Mais, selon Prescrire, il peut provoquer chez certaines patientes de graves hépatites. Un risque qui, aux yeux de la revue, ne justifie pas l’utilisation de ce médicament, tout juste arrivé dans l’arsenal des gynécologues et accueilli avec empressement par une partie de la profession.
« Comme toujours quand il y a un nouveau médicament, il y a eu beaucoup d’enthousiasme » chez les spécialistes, rapporte à l’AFP la gynécologue Anne Gompel, experte des traitements de la ménopause, appelant à modérer cet élan. Si elle admet « une inconnue majeure sur la toxicité » en raison du manque de recul, elle refuse toutefois de « jeter le bébé avec l’eau du bain » et estime que ce médicament peut être envisagé en dernier recours pour des femmes dont les bouffées de chaleur sont intolérables et chez qui les traitements hormonaux sont contre-indiqués, notamment après un cancer du sein.
Toux chronique : entre handicap et effets indésirables
Autre médicament récemment arrivé sur le marché et autre faux espoir, selon Prescrire : le géfapixant (Lyfnua), commercialisé par l’Américain Merck (MSD), destiné aux patients atteints de toux chronique réfractaire. La revue lui reproche de provoquer fréquemment des troubles du goût et évoque en outre des craintes concernant un risque accru de pneumonie.

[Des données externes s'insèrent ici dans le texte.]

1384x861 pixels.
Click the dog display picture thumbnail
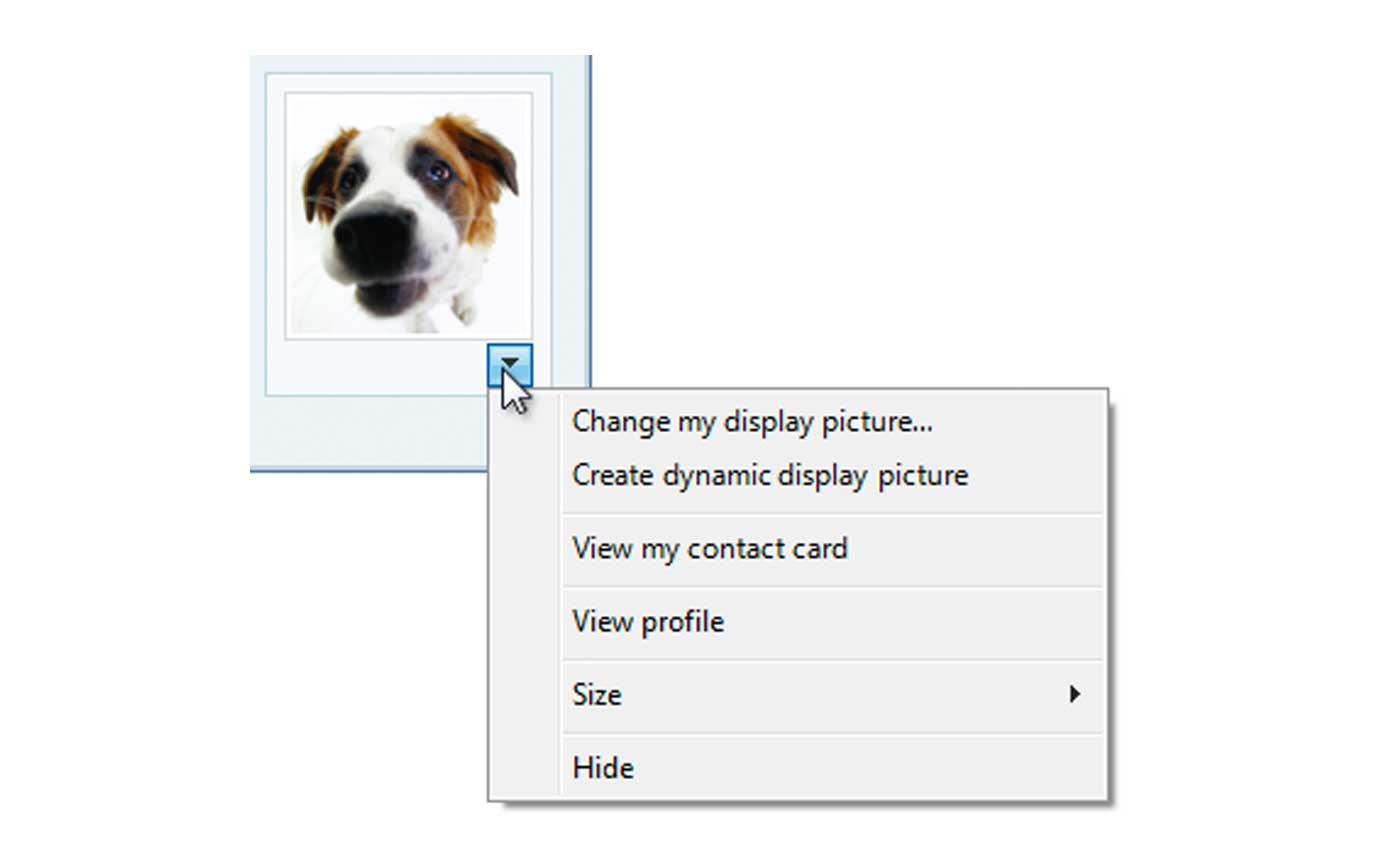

Mais cette forme de toux chronique « n’a pas d’autre traitement et est extrêmement handicapante », rappelle à l’AFP le pneumologue Laurent Guilleminault, spécialiste de la toux au CHU de Toulouse. « Je ne pense pas que l’on puisse dire au patient ‘On ne vous les prescrits pas parce que vous aurez des troubles du goût’ », juge-t-il, tout en estimant « pas convaincantes » les études pointant un risque plus grave de pneumonie.
Arthrose : une efficacité en question
Dernier traitement ajouté à la liste, la chondroïtine – notamment vendue sous le nom Chondrosulf par le Suisse Ibsa – cible une pathologie douloureuse et très répandue : l’arthrose. Prescrire souligne que son efficacité n’a jamais été véritablement démontrée, alors qu’elle peut, dans de rares cas, provoquer de sévères réactions allergiques.
Ce traitement reste « moins dangereux qu’un opioïde ou même que du paracétamol », nuance auprès de l’AFP Francis Berenbaum, rhumatologue à l’hôpital parisien Saint-Antoine (AP-HP). Mais « s’il n’y a pas de bénéfice, le moindre risque grave est un risque de trop », reconnaît-il, rappelant plus largement que la prise en charge de l’arthrose doit d’abord passer par l’activité physique, avant les médicaments.